Александр Генис – Дао путника. Травелоги (страница 3)
Я всегда с удивлением читал про то, что Гофман высмеивал филистерские будни. По-моему, он их еще и воспевал. Его вышедшим за грани правдоподобия героям всегда было куда вернуться. У Достоевского истина способна раздавить героя, подбивая его убить себя или товарища. Романтикам проще. Когда персонажу из комедии Тика надоела его роль, он кончает с собой, уходя со сцены в партер.
Хитрость германского романтизма в том, что он вырос дома. Его нерв был укутан бытом. Магическая реальность служила продолжением обыкновенной. Простые вещи оказывались сложными, знакомое – непонятным, мертвое – живым. Сила германской музы – в прищуре, открывающем читательскому взору иное измерение не отходя от кассы. Минимальный сдвиг создает убежище, подвигая банальное к метаморфозе.
Дороже всего мне те авторы, кто во всем обнаруживает тайную энергию роста, спрятанную от посторонних жизненную силу вещи, прикидывающейся трупом.
Как-то в тропическом аэропорту я купил запаянную в полиэтилен палку, которая, обещала инструкция, вырастет в пальму, если ее опустить в воду. Посмеявшись над собственной наивностью, я все-таки сунул в стакан мертвую деревяшку, чтобы на следующий день обнаружить у нее белые хвостики. К лету пальма, уже захватив спальню, так рвалась наружу, что ее пришлось расчленить специально купленной пилой. С тех пор я с надеждой смотрю на всякую чурку.
Очень долго я жил в живописном углу, образованном двумя культурами, бесцеремонно игнорирующими третью, ту, балтийскую, что случилась на окраине посторонних ей миров – славянского и немецкого. Наша столица была провинциальной, и этим она еще больше походила на классическую, то есть раздробленную, Германию. “Русскими” в Риге были мы, “немецким” – окрестности. Ревнуя к чужой и длинной истории, советская власть справлялась с городской стариной испытанным способом: не снести, так замазать.
Попав в Таллинн, я обедал с краеведом в лучшем ресторане города – только из его окна открывался вид на всю кафедральную площадь.

• **СТРОКИ ДАННЫХ**:
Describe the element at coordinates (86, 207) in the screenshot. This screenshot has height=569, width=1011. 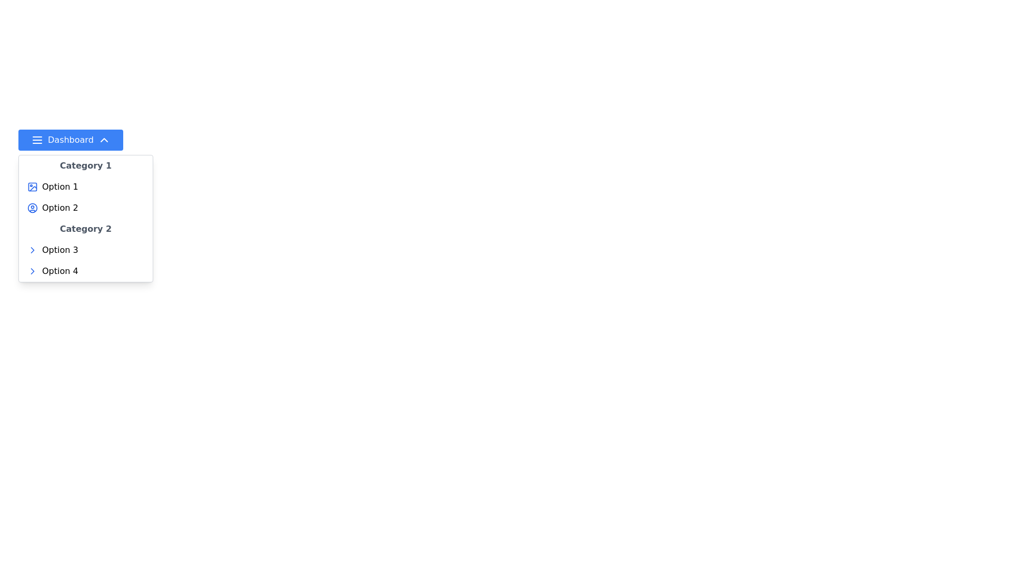
I see `the second menu option in the dropdown menu that allows users to choose 'Option 2'` at that location.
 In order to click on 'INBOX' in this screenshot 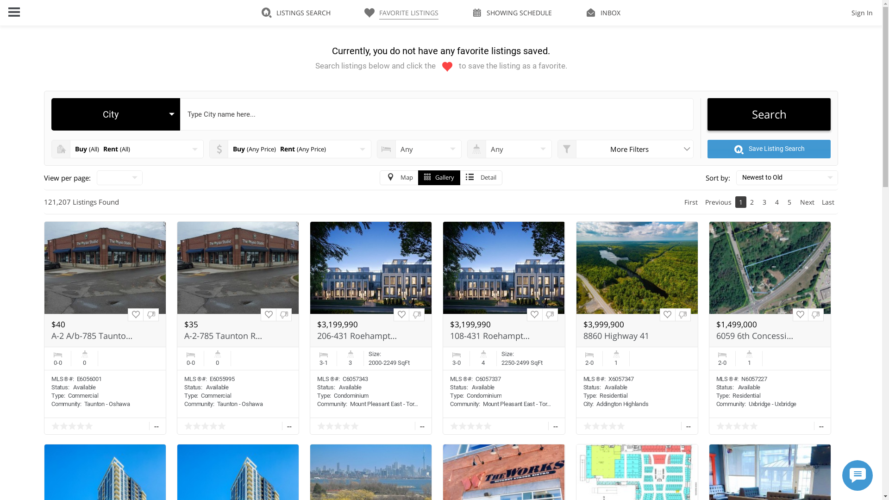, I will do `click(603, 13)`.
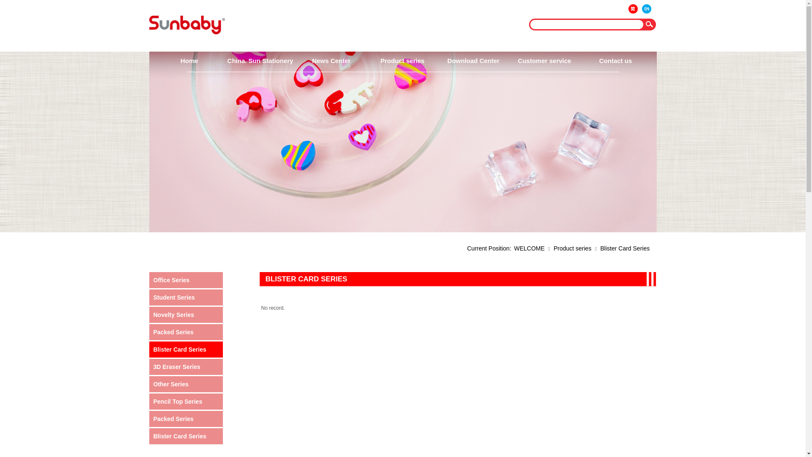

• **ОПИСАНИЕ ЗАДАНИЯ**: Напишите продолжение эссе о германском романтизме и балтийских городах, начав сразу после фразы об обеде с краеведом в таллиннском ресторане.

• **ОТВЕТ НА ЗАДАНИЕ**:
– А знаете, – спросил он меня, – что здесь было раньше?
– Райком? – прикинул я на себя.
– Ремонт обуви.
Что говорить, я сам работал на самой узкой улочке Риги. Когда-то здесь располагались мастерские оружейников, но моя убогая контора называлась Комитетом по госнадзору, правда, всего лишь – за измерительными приборами.
Власть прятала красивое, как школа – литературу: не запрещая, а смешивая – высокое с глупым и ценное с никаким. От тевтонского Средневековья Риге оставили ровно столько, чтобы хватило на съемки фильма про Штирлица.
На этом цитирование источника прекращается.